9-) BANT GENİŞLİĞİ DARALTILABİLECEK
Bilgi Teknolojileri ve İletişim Kurumu (BTK)sosyal medya ve Whatsapp gibi haberleşme programlarını çok sıkı denetim ve ceza tehdidi altına alacak. Kullanım bilgilerini vermek ya da suç işlediği öne sürülen hesaplarla ilgili işlem yapmak gibi ağır yükümlülükleri kabul etmeyen sosyal medya şirketlerine 30 milyon TL ceza ve kapatmayla eş anlamlı sayılabilecek düzeyde yüzde 95 bant daraltması cezaları söz konusu olacak. BTK sosyal medya şirketlerinin küresel cirolarının yüzde 3’ü kadar ceza kesebilecek. Hangi sosyal medya devi küresel cirosunun yüzde 3’ünü ceza olarak Türkiye’ye öder? Maddeyle sosyal medya şirketleri üzerinde baskı kurularak düşünce ve ifade özgürlüğü alanının kontrol edilmesi amaçlanmaktadır.

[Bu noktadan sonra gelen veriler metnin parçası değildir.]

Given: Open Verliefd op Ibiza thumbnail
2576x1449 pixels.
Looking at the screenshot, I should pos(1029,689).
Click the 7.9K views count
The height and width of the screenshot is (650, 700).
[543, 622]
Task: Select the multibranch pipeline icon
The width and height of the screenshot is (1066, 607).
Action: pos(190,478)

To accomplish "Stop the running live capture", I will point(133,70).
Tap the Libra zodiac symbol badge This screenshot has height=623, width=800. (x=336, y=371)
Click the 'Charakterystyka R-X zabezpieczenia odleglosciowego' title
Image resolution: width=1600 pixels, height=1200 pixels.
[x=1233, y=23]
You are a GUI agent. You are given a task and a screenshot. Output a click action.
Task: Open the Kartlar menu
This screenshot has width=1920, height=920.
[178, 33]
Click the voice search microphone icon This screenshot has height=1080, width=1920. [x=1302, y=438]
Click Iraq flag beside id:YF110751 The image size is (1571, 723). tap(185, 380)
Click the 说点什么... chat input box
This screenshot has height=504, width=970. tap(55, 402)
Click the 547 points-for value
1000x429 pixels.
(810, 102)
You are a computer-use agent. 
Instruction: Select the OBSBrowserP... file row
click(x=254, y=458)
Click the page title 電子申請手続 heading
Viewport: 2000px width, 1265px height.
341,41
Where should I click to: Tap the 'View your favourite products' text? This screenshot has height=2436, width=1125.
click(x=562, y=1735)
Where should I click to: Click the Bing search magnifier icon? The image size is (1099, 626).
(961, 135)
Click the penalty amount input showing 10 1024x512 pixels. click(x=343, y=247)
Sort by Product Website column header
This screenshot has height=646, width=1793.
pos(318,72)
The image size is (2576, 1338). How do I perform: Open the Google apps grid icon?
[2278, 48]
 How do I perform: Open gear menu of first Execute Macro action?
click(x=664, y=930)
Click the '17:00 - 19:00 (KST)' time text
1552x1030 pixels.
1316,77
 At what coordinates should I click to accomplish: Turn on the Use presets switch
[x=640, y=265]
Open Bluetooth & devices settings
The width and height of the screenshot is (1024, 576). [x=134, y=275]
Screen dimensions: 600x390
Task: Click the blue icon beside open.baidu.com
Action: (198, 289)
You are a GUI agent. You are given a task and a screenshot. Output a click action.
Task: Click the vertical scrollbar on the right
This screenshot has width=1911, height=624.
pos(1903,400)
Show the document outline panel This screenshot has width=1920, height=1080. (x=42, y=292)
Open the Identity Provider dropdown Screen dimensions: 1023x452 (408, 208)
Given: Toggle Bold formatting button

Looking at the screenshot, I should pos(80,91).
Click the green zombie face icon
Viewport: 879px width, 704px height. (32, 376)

10-) MESLEKİ MÜCADELE YAPANLARA DAHA AĞIR CEZALAR GELECEK
İtirazlarımızı Meclis’te dile getirirken “Tartışmalı bu maddeleri, muğlaklıktan uzak olacak şekilde yeniden düzenleyelim, bunlar bizde büyük kaygı uyandırıyor” dedik, dinlemediler. Mesleki itirazlarımıza karşı adeta cezalandırıldık. Mesleki düzenleme yapma amacıyla kurulan kurumlar birer ceza kurumuna dönüştürülürken şimdiden nokta atışı başlatılan cezalar yaygınlaştırılacak.
Yaklaşan seçimler öncesinde devlet kurumlarının, halkın tüm haber kaynaklarını bir ahtapot gibi sararak, isterse sıkıştırıp boğacağı isterse gevşetebileceği bir yasal düzenlemeye HAYIR denilmelidir.
Biz gazeteciler topluma karşı sorumluluğumuz gereği bir kez daha hem yasa yapıcıları hem kamuoyunu uyarıyoruz.
Bu yasa bu haliyle uygulanırsa ülkemizde basın, ifade ve haberleşme özgürlüğü kalmayacak.
Bu sansürü kabul etmeyeceğiz; okurlarımızla, sektörle, meslektaşlarımızla VE basın-ifade özgürlüğünden yana olan halkımızla bu mücadeleyi büyüteceğiz.